Succinct Poetry with Long Roots and Reach
A black and white portrait of the poet Donna Beaver holding a hand drum

Donna Beaver’s poetry and imagery have been inspired by her Tlingit and Tsimshian cultures. Here she holds a hand drum painted with a salmon-trout head in formline design.

Courtesy of Donna Beaver

Donna Beaver’s poetry and imagery have been inspired by her Tlingit and Tsimshian cultures. Here she holds a hand drum painted with a salmon-trout head in formline design.

Courtesy of Donna Beaver

A short form of poetry, haiku was originally the starting verse of the longer collaborative form of poetry known as “renga,” which originated in Japan more than 700 years ago. Although haiku is thought to be a strict form of three lines long, with five syllables in the first line, seven in the second and five in the third, most haiku in English are commonly written in less than 17 syllables. A Tlingit and Tsimshian poet, Beaver said her poems are inspired by the “simple observations about seasons” (known as “kigo” in Japanese) and other elements of the natural world that are also characteristic of this form of poetry.

Beaver’s poems also express her feelings about and experiences with her cultures. Her Native name is Kaakwdagaan, and she belongs to the Kaagwaantaan (wolf clan). Her childhood memories of exploring forests around Juneau and berry picking with the women in her family live on in her haiku. “My auntie Julie was extremely wise on going out into the woods,” said Beaver. “The bears love the berries just as much as we do.”

Although Beaver, now living in Kernersville, North Carolina, has spent most of her life in the eastern United States, her poems draw primarily from her family’s Alaska Native history. Her works are also inspired by the climate and coastal landscapes of her hometown, Juneau (known as Dzantik’ihéeni in the Tlingit language), and the Chichagof Island and Glacier Bay area in the Tongass National Forest, the ancestral territory of her family and the Hoonah Tlingit.

That’s in part because in spite of her family moving to Arlington, Virginia, when she was in grade school, her parents nurtured their connection to her family’s Native land and heritage and they visited her extended family in Alaska often. Her stepfather, who was a woodworker and federal forest ranger, taught her about nature-themed poetry and fostered her love of the outdoors by taking her hiking in Virginia’s mountains within the George Washington and Jefferson National Forests. She said today her position as an outreach coordinator for the U.S. Geological Survey helps maintain her connection to land.

Beaver’s love of the haiku has inspired her to encourage others to appreciate it as much as she does. Together with her husband and noted haiku poet Alan Pizzarelli, Beaver started a podcast about the genre. And she has given presentations about the poetry at schools, colleges and conferences hosted by Haiku North America.

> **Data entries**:

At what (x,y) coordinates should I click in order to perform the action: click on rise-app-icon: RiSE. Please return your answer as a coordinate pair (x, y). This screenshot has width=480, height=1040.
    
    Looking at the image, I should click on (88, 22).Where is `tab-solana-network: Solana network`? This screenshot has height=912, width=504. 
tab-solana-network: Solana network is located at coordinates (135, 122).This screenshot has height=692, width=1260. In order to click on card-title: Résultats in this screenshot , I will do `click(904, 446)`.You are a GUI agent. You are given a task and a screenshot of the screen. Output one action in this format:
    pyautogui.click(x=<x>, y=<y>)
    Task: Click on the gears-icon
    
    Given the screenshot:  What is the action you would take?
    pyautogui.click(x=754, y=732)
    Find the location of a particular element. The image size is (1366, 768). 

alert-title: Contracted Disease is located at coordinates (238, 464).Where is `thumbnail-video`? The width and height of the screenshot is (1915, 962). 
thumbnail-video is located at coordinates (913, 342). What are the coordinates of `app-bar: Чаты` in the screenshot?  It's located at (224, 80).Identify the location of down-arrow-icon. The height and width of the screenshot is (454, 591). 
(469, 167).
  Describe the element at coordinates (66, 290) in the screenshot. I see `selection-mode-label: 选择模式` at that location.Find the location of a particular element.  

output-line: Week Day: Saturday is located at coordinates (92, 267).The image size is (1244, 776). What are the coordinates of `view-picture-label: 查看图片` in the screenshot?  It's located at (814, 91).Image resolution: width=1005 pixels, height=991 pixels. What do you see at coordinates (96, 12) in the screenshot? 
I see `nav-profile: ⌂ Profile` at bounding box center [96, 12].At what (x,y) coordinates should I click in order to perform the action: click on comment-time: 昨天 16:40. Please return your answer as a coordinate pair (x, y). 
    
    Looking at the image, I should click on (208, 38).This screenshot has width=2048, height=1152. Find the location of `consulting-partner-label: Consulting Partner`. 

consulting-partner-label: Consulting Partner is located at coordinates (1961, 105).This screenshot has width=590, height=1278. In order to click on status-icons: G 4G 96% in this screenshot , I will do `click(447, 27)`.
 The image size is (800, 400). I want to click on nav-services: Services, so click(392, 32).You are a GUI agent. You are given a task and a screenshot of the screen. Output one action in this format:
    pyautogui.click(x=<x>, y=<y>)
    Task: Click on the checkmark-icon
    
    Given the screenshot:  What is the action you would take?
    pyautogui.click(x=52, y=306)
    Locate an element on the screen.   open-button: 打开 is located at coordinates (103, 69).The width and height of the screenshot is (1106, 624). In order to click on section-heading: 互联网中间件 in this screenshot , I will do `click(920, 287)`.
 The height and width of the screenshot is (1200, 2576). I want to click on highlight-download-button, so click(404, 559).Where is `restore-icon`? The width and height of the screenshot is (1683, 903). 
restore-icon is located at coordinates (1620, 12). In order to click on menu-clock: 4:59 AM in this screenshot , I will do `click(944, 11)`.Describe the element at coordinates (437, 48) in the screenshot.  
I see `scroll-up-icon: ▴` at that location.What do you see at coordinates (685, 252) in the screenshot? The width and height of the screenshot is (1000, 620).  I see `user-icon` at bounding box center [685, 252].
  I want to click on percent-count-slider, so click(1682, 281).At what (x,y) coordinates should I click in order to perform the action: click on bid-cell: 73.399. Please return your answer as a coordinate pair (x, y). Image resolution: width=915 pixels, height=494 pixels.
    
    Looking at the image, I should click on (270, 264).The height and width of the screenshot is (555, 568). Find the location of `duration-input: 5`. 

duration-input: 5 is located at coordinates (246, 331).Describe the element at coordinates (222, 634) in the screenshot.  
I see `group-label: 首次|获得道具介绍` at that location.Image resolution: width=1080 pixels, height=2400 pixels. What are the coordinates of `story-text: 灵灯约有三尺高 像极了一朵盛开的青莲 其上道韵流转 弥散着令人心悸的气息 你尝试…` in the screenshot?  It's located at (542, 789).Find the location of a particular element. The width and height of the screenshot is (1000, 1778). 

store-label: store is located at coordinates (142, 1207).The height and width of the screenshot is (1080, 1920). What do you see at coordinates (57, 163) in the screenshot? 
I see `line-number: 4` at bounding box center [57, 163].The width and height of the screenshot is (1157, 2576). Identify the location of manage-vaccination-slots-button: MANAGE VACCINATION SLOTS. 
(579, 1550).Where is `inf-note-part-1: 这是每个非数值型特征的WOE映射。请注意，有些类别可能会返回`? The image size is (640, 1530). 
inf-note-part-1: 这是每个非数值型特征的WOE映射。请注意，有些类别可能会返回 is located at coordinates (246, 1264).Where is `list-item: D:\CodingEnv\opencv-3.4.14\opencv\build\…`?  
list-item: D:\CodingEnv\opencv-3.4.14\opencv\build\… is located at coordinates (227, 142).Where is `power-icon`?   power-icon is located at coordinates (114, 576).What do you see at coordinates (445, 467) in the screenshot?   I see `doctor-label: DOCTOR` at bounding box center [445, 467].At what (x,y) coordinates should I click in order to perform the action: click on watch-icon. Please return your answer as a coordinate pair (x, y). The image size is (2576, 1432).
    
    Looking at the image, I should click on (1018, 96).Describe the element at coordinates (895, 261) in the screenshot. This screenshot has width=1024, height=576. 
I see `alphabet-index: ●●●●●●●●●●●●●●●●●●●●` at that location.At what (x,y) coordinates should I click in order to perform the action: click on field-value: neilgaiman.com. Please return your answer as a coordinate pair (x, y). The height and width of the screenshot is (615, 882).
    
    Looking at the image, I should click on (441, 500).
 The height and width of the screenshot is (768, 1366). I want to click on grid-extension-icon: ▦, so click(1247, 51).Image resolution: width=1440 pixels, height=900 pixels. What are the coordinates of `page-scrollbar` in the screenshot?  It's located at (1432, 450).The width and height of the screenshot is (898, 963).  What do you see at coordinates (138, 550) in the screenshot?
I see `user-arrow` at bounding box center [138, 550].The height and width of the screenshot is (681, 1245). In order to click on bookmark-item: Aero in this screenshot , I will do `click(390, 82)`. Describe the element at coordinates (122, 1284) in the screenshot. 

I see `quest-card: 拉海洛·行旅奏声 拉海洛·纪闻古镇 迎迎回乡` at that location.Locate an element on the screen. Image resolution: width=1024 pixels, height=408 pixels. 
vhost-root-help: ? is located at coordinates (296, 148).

> **Work task 1**:
Do the following statements agree with the profile of Donna Beaver above? Answer yes or no for each, quoting the words of the profile that decide it.
(a) Beaver's Native name is Kaakwdagaan.
(b) Beaver started her podcast about haiku on her own.
(c) Beaver has spent most of her life in Alaska.
> **Work task 2**: Carry on the profile of Donna Beaver from the point where it stops.

> **Task output 1**:
(a) Yes: "Her Native name is Kaakwdagaan"
(b) No: "Together with her husband and noted haiku poet Alan Pizzarelli, Beaver started a podcast about the genre."
(c) No: "has spent most of her life in the eastern United States"

> **Task output 2**:
Through her efforts to create more awareness about haiku, Beaver has brought more recognition to American Indian and Alaska Native poetry and song forms, which she said share elements of the Japanese short forms. Some writings hint at the shared history, customs and ways of life of the peoples of the Pacific Rim, she said. “Every single Native culture across the entire continent, they have their own seasonal things that they do,” said Beaver.

“We are forever grateful for the work of Tlingit and Tsimshian poet and multidisciplinary artist Donna Beaver and her years of dedication of bringing Native culture to the public,” said Rosita Worl, president of Sealaska Heritage Institute, a nonprofit dedicated to perpetuating Tlingit, Haida and Tsimshian cultures of Southeast Alaska. In 2018, Beaver organized an event called “Singing Praises to You: Alaska Native Poetry” at the institute’s biennial Alaska Native culture festival, Celebration. Worl said of Beaver, “One of her greatest contributions is that she also brought the voices of many of our Native poets, including the notable and honorable Nora Dauenhauer, to the forefront. Our tribal members will forever remember Donna for her effort.”

Ishmael Angaluuk Hope, an Indigenous scholar, poet and games writer based in Juneau, was one of several writers she invited to be part of the Celebration 2018 event to honor Dauenhauer and others. Hope, who is also of Tlingit heritage, said Beaver’s work has made him more aware about the nature-centric origins of the short-form poetry. In addition, Hope said he appreciates that although Beaver has “a Tlingit mind, an Indigenous mind and is of this land,” her poetry evokes the influences of other cultures.

“It’s not in the Tlingit language, it’s not in Tlingit oratory, it’s not Tlingit storytelling,” said Hope. “It’s a very conscious, exact—at least as far as you can get in the English language—retention of the haiku tradition.”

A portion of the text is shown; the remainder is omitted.